Но в этом письме есть нечто, что не под силу моему бедному воображению. Восклицая, как древний полководец: «Жребий брошен!», Анелия подло впутывает и детей. Она мечтает испытать удовлетворение, когда дети откажутся от собственного отца. Разумеется, она их спасает благодаря своей инициативе развестись и благодаря изощренному способу объявить меня «живым трупом», чем-то существующим и в то же время нереальным и безмолвным, как трава. Таким образом, я буду наказан, но самое главное — я должен буду гордиться ее подвигом, готовностью бросить меня. Она бы хотела, чтоб я испытывал тихую радость перед перспективой потерять все, и даже свое законное право быть отцом.
Возможно, мой сын и плачет по вечерам; вполне вероятно, что моя дочь уже два месяца не посещает лекций; я представляю себе их стыд и позор, который обрекает невиновного на страдания... Но я убежден, гражданин следователь, что они ждут меня, что, перенеся великое горе,
Я умышленно не процитировал раньше заключительную фразу из письма моей благодетельной супруги, обозначенную в самом углу претенциозным «P. S.»: «Прошу тебя, уведоми Марианну и Кирилла, что ты сознательно и добровольно отказываешься от них. Только так ты их спасешь!» Руководствуясь эгоистическими соображениями, торопясь спасти дачу и машину, эту полусгнившую консервную банку, она способна лишить детей о ж и д а н и я, чувства стыда за тот позор, из-за которого они не только окажутся перед лицом неразрешимых жизненных проблем, но и духовно возмужают, познают через прощение греха истинное благородство.
Вчера, гражданин Евтимов, я впервые ощутил всю мерзость тюрьмы с ее железными решетками, которые связывают нас не только с физической, но и с моральной несвободой. Я не могу сопротивляться, а следовательно — быть нравственным. И все равно у меня есть способ сохранить себя как свободную личность: я не буду писать ответ, короткий, бесстрастный и подтверждающий мой отказ от отцовства. Я не желаю отнимать у детей право выбора, пусть они сами выбирают — или меня, с позором и очищающими душу страданиями, или свою мать, со спасенной дачей и ржавой машиной! Им будет трудно и, думаю, страшно...
6
Вы меня удивляете, гражданин Евтимов: всегда вы возвращаетесь в нашем разговоре к фактам, которые вам известны и которые я давно признал. Ваше трудолюбие меня вдохновляет, но порой и беспокоит — оно позволяет мне часто с вами встречаться и в то же время заставляет вспоминать кое-какие подробности, мельчайшие детали, которые я пропустил из-за небрежности или из-за антипатии к вашему юному коллеге Карапетрову. Мне действительно хочется вам помочь; но я начинаю понимать, что вам не нужны мои показания, что они вам безынтересны по той простой причине, что дела о ПО «Явор», несмотря на ваше похвальное упорство, уже не существует. Оно закончилось не в мою пользу. Тогда зачем вы меня допрашиваете с усердием архивариуса? Вы деликатно молчите... Вы делаете свое дело? Выискиваете в материалах нюансы, которые и без вашего теперешнего участия дают суду полное основание влепить мне не меньше пятнадцати лет?
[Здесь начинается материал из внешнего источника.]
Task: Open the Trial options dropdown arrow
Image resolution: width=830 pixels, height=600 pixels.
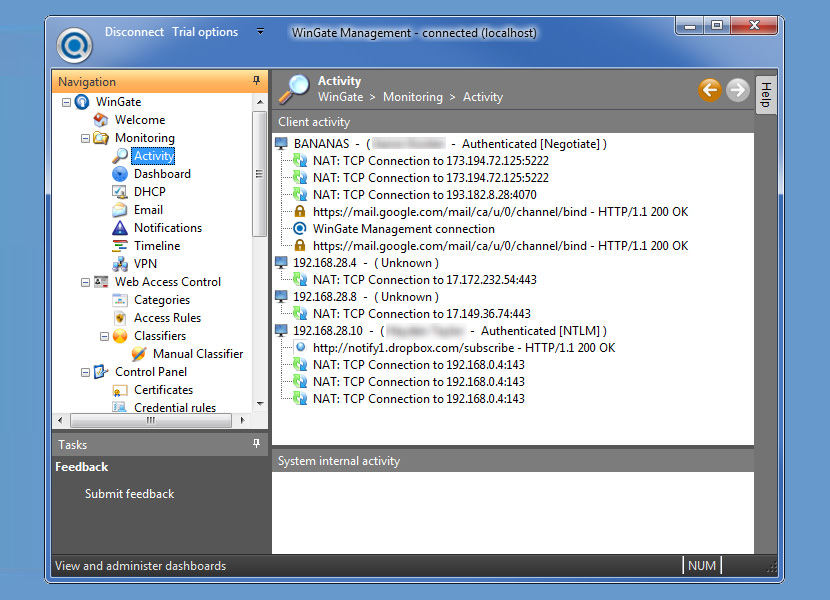Action: [x=260, y=31]
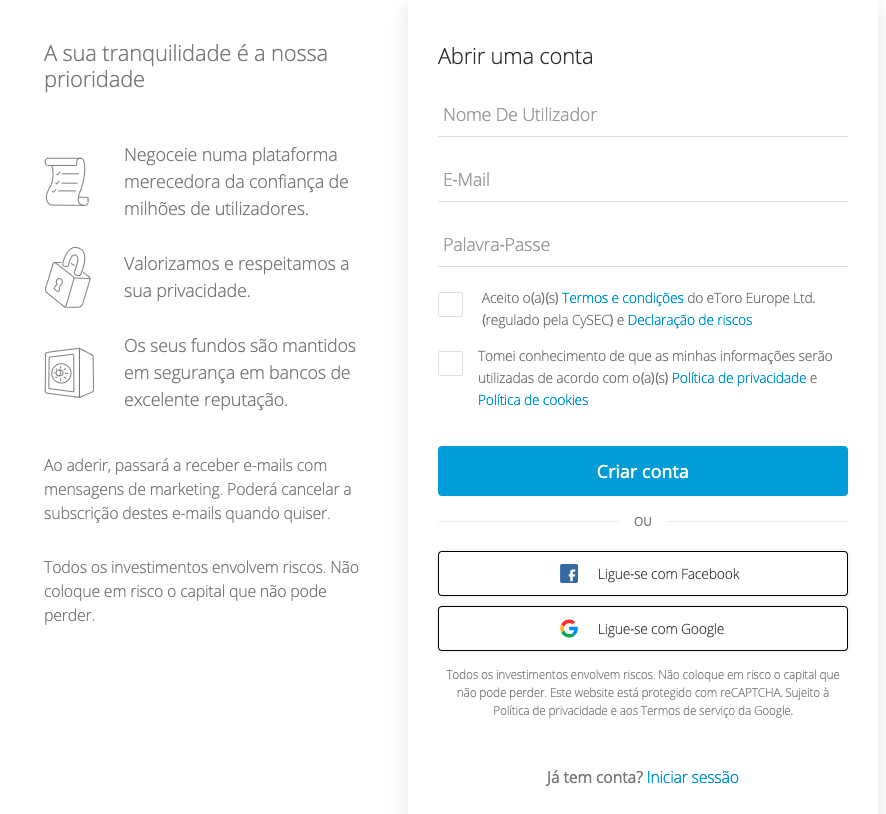
Task: Submit with the Criar conta button
Action: tap(642, 471)
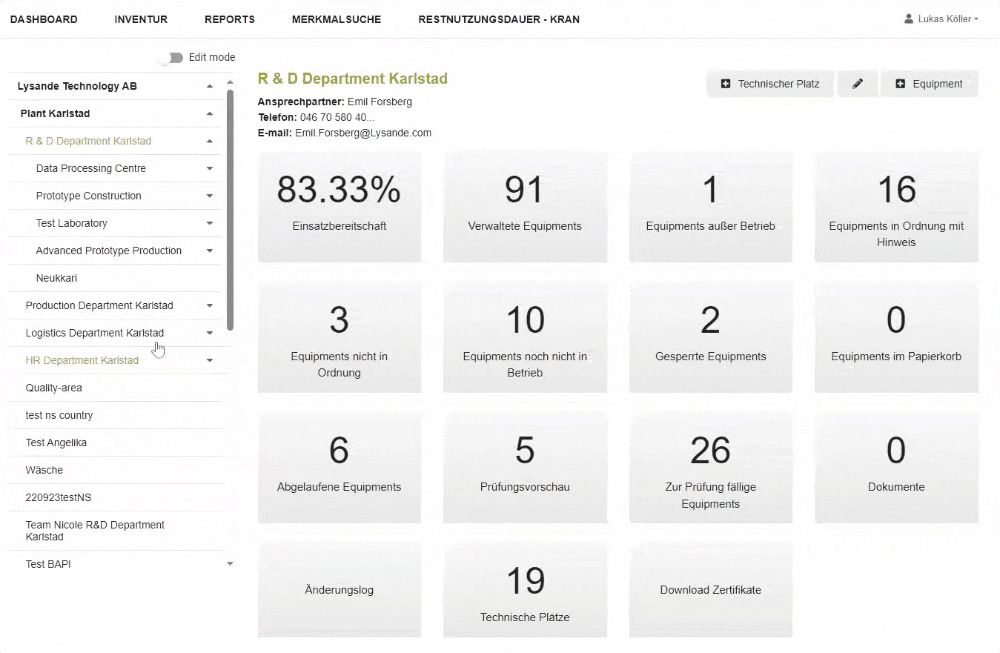Expand the Data Processing Centre node
1000x653 pixels.
click(210, 169)
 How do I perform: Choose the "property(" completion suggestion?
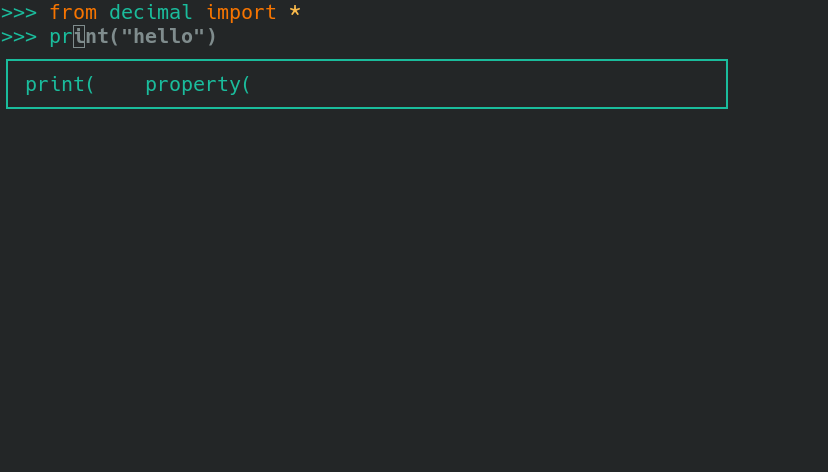[198, 85]
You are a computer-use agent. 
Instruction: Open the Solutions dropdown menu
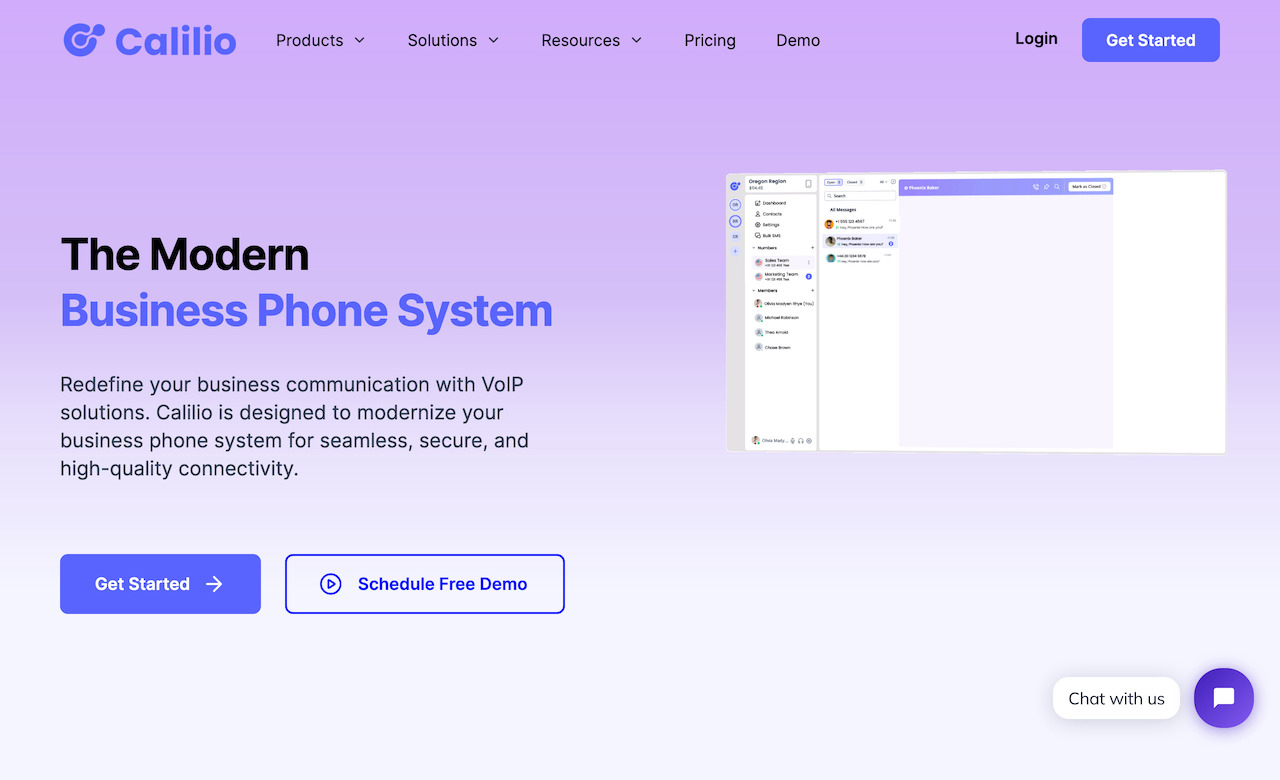(x=452, y=40)
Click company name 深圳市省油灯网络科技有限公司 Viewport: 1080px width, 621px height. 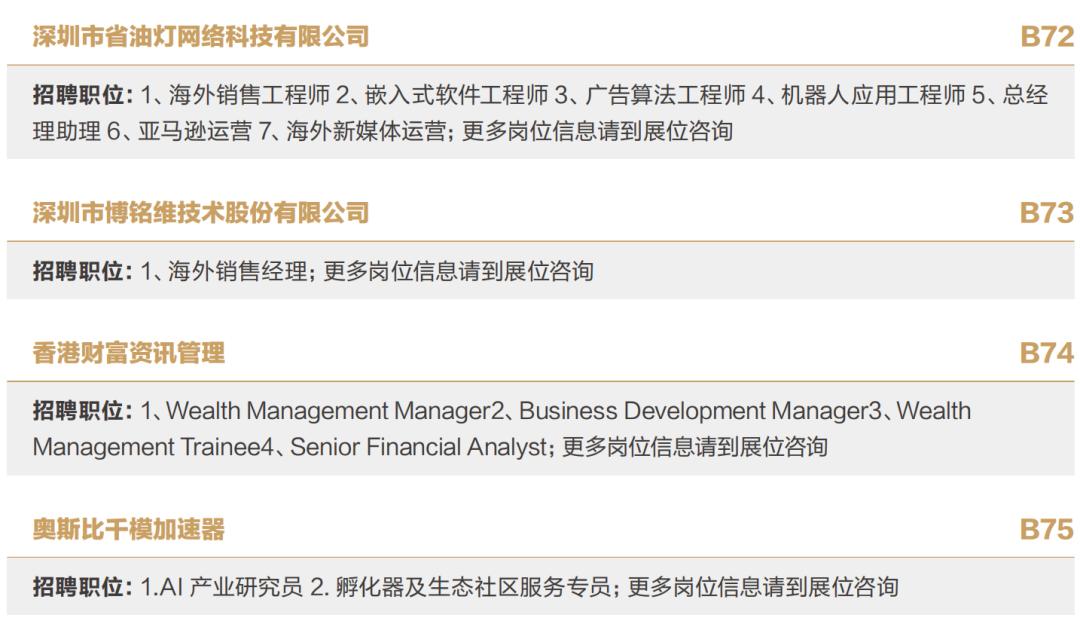(200, 36)
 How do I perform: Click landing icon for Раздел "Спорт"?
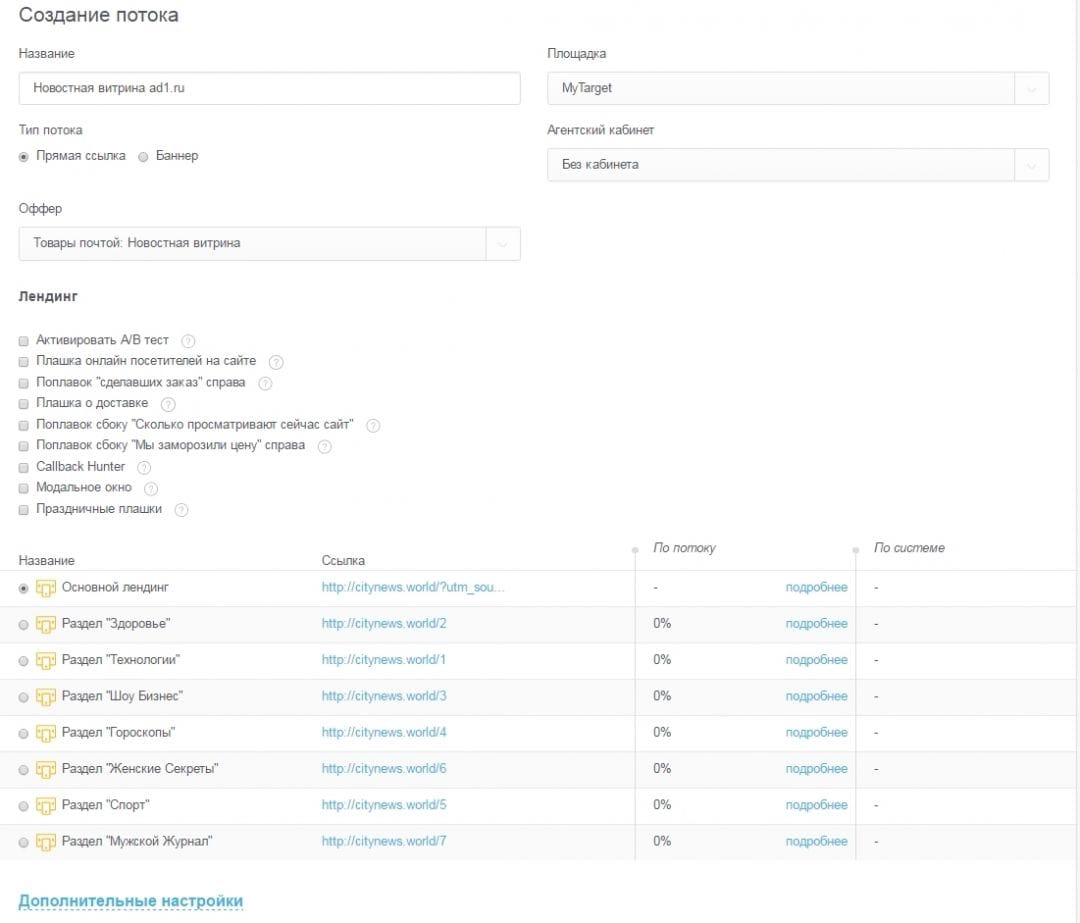45,805
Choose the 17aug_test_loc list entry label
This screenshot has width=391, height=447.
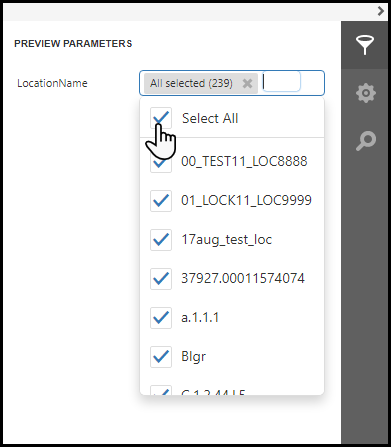point(226,240)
Извините меня за наглость, но я уже несколько дней жажду кое-чем с вами поделиться. Хотя я всю жизнь занимался древесными материалами и мебелью, я человек наблюдательный. Вы же — человек, в котором доминирует стремление все упорядочивать. Я чувствую, как вы ежечасно меня подгоняете по своему образцу, как мысленно раскладываете меня по полочкам и приклеиваете ярлыки. Н о н е з а б ы в а е т е л и в ы т а к и м о б р а з о м м е н я? Как вы составите обо мне целостное представление, если исподволь члените меня, то и дело взвешиваете на весах вашей кристально чистой совести? Не скрывая и не отрицая своей сущности преступника, я стараюсь представить вам Искренова; но вы, погрузившись в собственное молчание, прощупываете буквально каждую букву моего имени, выхолащиваете из моих душевных терзаний логику и разум. Разум и духовность — близкие понятия, гражданин Евтимов. Животное лишено духовности, а его конкретные представления о мире примитивны; животному неведома ложь, как неведома ему и правда! Не обижайтесь, но вы действительно мне напоминаете архивариуса, который так хорошо помнит, где лежат все бумаги, что постоянно их теряет. Соберите меня воедино, гражданин следователь, и тогда вы меня опознаете...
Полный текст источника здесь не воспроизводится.